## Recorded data
>>>>

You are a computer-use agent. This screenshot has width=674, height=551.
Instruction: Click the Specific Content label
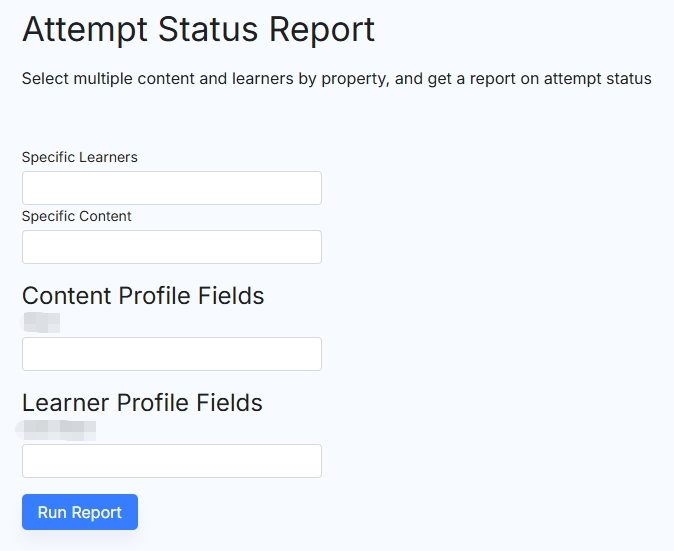pyautogui.click(x=77, y=216)
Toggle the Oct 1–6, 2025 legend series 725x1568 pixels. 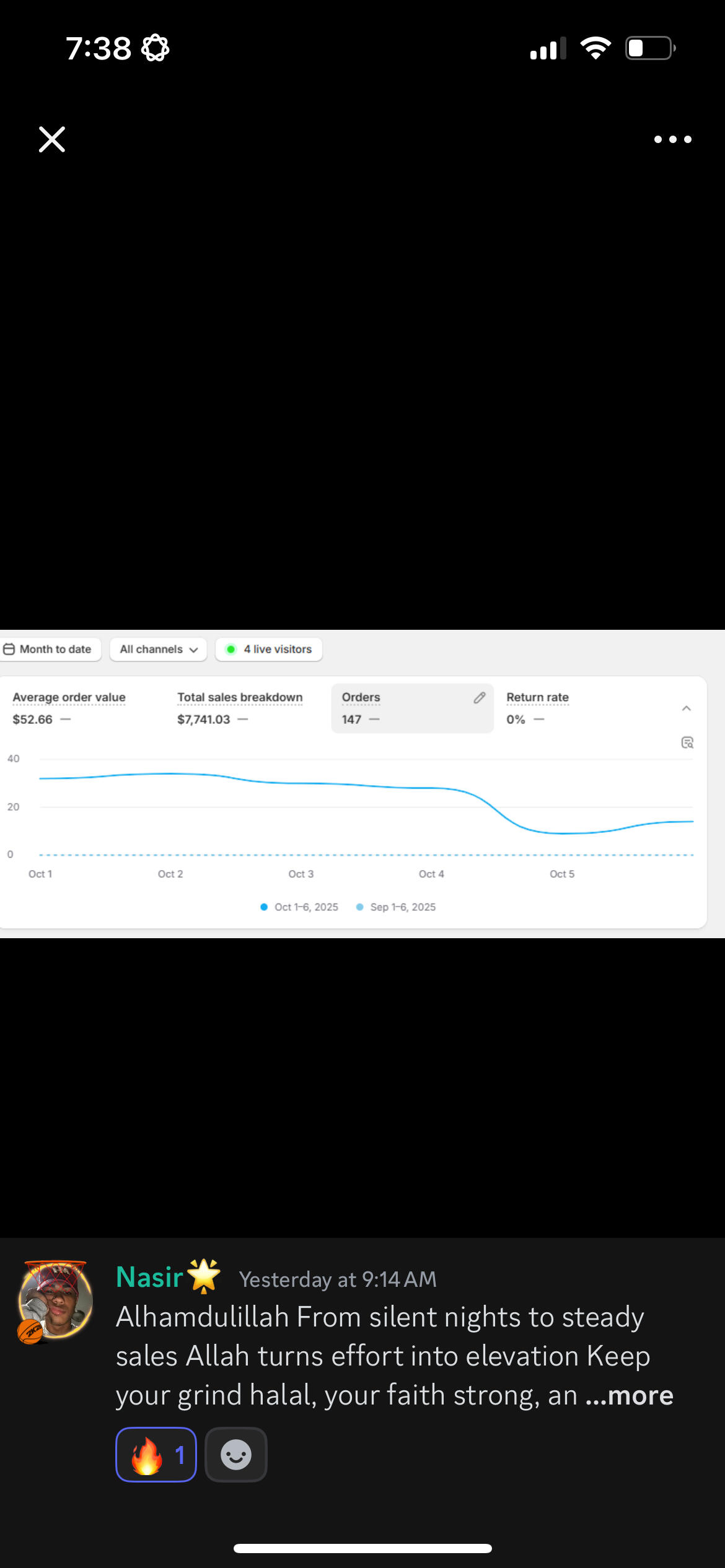(300, 907)
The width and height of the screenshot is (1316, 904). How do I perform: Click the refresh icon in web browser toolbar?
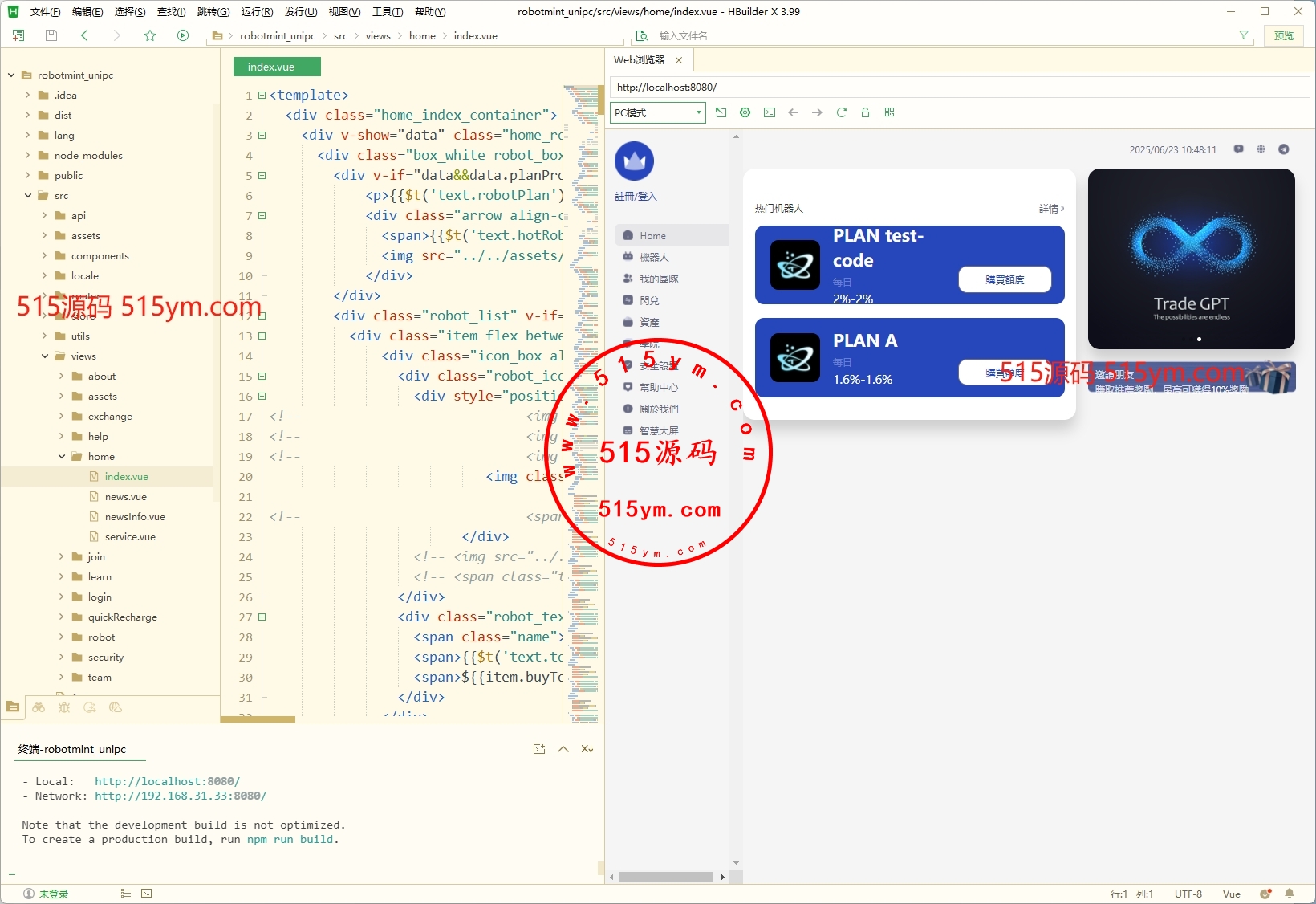(x=841, y=112)
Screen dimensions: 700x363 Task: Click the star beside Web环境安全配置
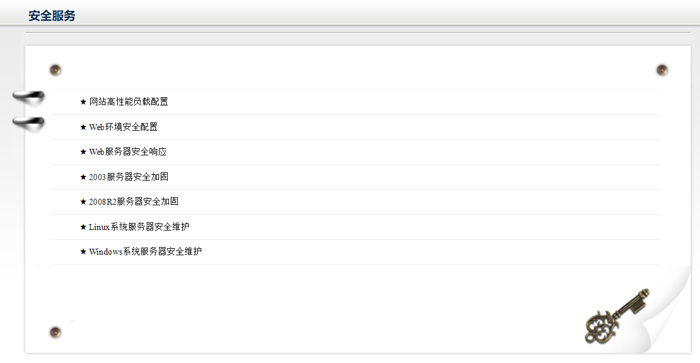tap(83, 127)
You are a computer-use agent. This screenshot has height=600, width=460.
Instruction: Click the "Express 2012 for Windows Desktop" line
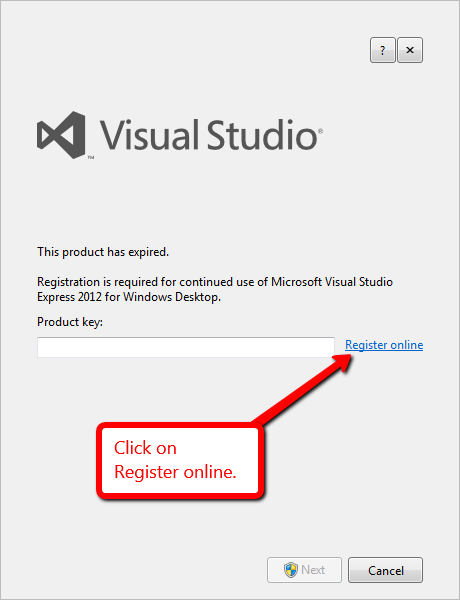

<<<<

Starting at the line that contains "Screen dimensions: 700x363", please write out each line through the last line of the data, both ends included, and keep pictures out of the copy.

Screen dimensions: 700x363 Task: Click the star beside Web环境安全配置
tap(83, 127)
You are a computer-use agent. This screenshot has height=600, width=460.
Instruction: Click the "Express 2012 for Windows Desktop" line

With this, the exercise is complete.